YOUR INSTRUCTIONS: Each line of the records that holds "agent" should be shown in full.

(Records excerpted from a collection)
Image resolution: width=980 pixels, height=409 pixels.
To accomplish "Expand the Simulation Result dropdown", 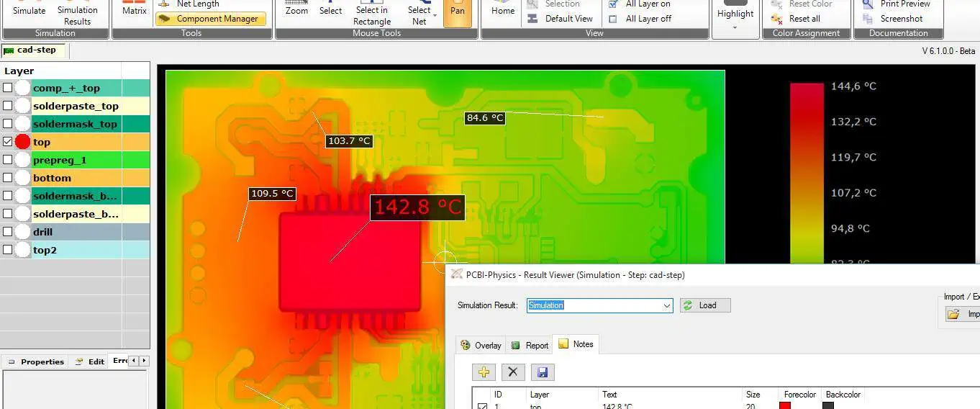I will pos(666,305).
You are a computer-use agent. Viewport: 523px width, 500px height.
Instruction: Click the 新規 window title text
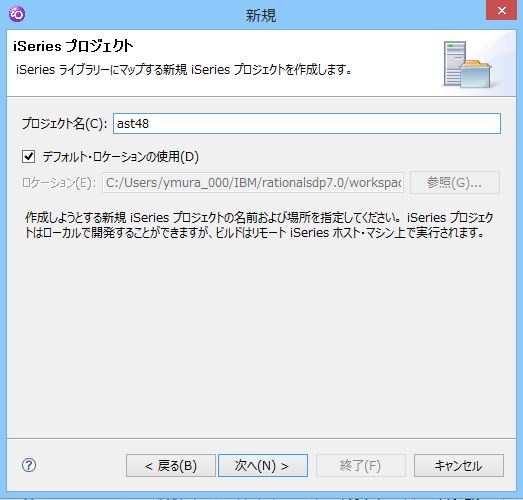tap(261, 15)
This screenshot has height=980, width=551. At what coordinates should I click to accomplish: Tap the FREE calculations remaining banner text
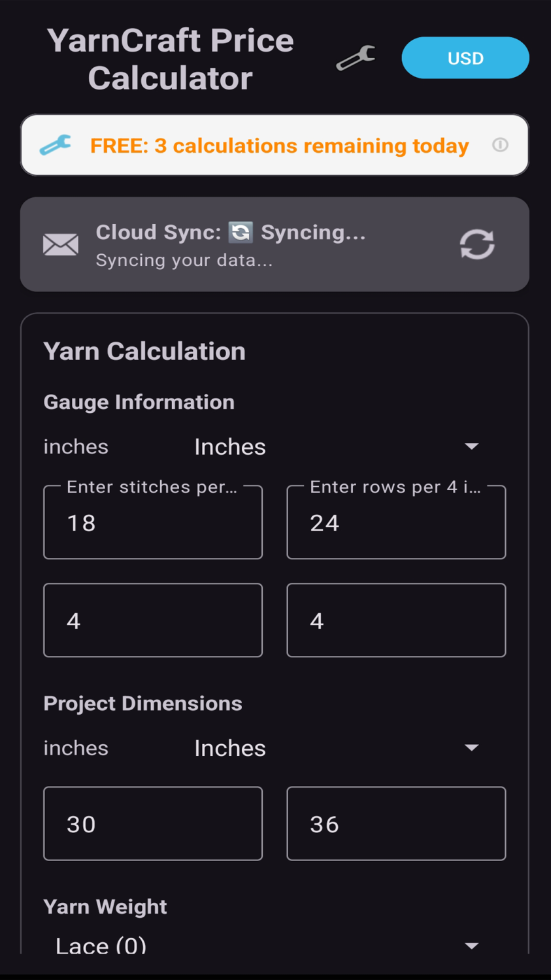click(279, 146)
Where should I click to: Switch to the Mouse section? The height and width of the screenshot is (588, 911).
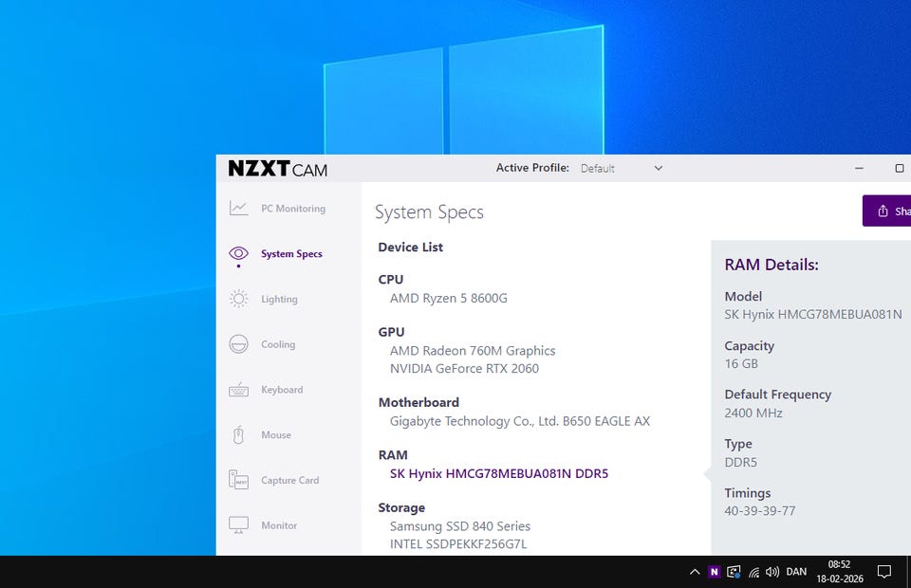[276, 435]
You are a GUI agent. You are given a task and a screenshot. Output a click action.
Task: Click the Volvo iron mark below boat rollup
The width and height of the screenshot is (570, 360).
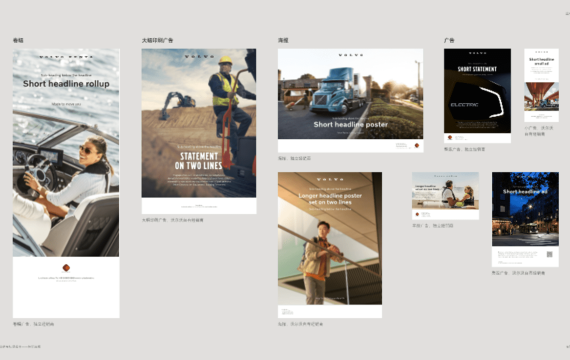66,268
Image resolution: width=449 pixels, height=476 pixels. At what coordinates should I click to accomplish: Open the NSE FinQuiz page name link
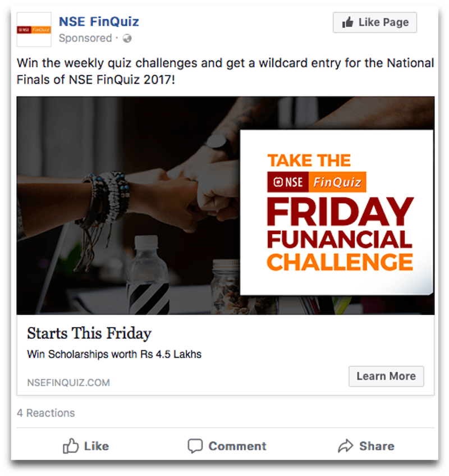(99, 21)
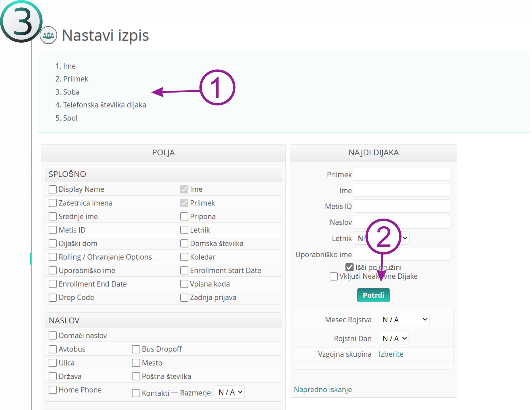Image resolution: width=532 pixels, height=410 pixels.
Task: Enable Vključi Neaktivne Dijake option
Action: pos(334,276)
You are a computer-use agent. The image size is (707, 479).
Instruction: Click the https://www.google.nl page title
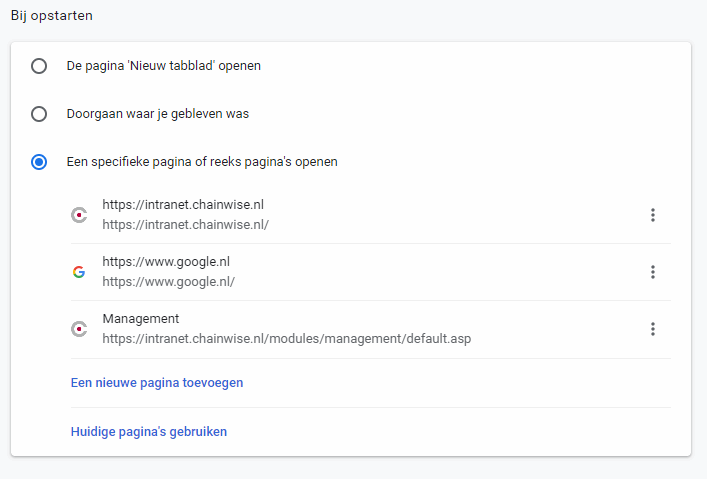click(166, 262)
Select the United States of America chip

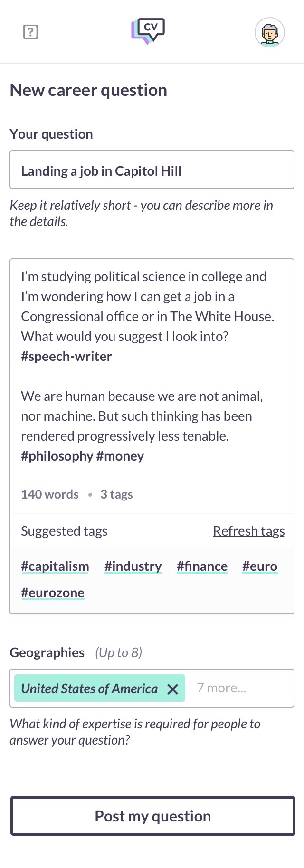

YOUR SOLUTION:
You are a computer-use agent. Viewport: 523px width, 500px height.
You are a GUI agent. You are given a task and a screenshot. Output a click action.
You are a computer-use agent. The image size is (707, 479).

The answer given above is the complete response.